The greater movement for an open, plug-and-play ecosystem across the industry — namely, Apple's management decision to embrace an open, plug-and-play ecosystem where Apple Health can be substituted with other applications — gives him great hope for healthcare's future. Since the Apple Health program was first announced, hundreds of systems are now up and running today.
"Given the pace, my presumption is the vast majority of hospitals — upwards of 80 percent — will see convergence to be able to communicate with Apple Health by this time next year. That's a phenomenal rate of adoption, not specific to Apple, but the capacity to communicate with Apple, or that proverbial second or third app that may come behind it." Aneesh says.
The healthcare industry is benefitting greatly thus far from Apple Health's strong demand for open, standards-based health information exchange.
"By embracing an open standard, the next application means everyone — whether something built by Google, Microsoft, startups, big healthcare delivery systems, or internal teams — can use the exact same infrastructure, without incurring marginal cost," Aneesh explains.
********
Reproduce word for word the stretch of the Apple Health passage from "The greater movement" through "and running today.".

### Records:
********
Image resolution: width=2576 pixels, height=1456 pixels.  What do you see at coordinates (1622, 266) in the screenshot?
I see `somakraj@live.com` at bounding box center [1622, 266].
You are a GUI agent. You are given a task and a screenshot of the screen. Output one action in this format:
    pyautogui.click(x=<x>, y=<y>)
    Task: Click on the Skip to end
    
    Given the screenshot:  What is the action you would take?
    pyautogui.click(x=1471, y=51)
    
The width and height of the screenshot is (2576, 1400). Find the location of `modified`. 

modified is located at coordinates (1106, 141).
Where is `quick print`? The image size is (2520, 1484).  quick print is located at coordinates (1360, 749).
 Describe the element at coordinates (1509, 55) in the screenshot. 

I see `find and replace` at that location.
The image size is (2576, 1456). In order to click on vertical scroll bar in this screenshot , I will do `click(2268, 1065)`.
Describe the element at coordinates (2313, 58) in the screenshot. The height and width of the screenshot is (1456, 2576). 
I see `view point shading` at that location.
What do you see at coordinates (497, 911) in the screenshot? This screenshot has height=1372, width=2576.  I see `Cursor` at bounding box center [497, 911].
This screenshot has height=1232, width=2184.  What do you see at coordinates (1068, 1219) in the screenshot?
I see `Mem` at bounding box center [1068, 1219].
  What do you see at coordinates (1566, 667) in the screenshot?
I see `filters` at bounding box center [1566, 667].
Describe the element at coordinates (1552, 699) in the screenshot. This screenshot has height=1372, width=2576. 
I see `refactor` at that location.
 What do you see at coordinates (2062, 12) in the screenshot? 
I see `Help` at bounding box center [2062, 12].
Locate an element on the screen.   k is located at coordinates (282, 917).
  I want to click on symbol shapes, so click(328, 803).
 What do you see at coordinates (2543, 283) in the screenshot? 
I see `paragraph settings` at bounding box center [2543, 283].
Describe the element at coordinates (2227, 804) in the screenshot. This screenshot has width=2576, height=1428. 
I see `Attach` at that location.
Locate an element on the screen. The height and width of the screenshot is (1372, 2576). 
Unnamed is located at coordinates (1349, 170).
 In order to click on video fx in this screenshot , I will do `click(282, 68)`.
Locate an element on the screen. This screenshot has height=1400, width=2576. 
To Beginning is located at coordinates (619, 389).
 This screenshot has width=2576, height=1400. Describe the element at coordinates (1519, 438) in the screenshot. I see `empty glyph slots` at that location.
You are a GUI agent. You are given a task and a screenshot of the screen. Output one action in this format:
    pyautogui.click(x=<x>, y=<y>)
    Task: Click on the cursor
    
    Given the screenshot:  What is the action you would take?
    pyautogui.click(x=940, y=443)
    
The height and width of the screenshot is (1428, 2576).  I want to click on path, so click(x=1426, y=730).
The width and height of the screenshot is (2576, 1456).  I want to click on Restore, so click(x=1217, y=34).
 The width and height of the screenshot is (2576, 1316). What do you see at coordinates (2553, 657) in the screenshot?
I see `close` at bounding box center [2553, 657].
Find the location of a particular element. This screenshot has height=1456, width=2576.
********
### The answer:
The greater movement for an open, plug-and-play ecosystem across the industry — namely, Apple's management decision to embrace an open, plug-and-play ecosystem where Apple Health can be substituted with other applications — gives him great hope for healthcare's future. Since the Apple Health program was first announced, hundreds of systems are now up and running today.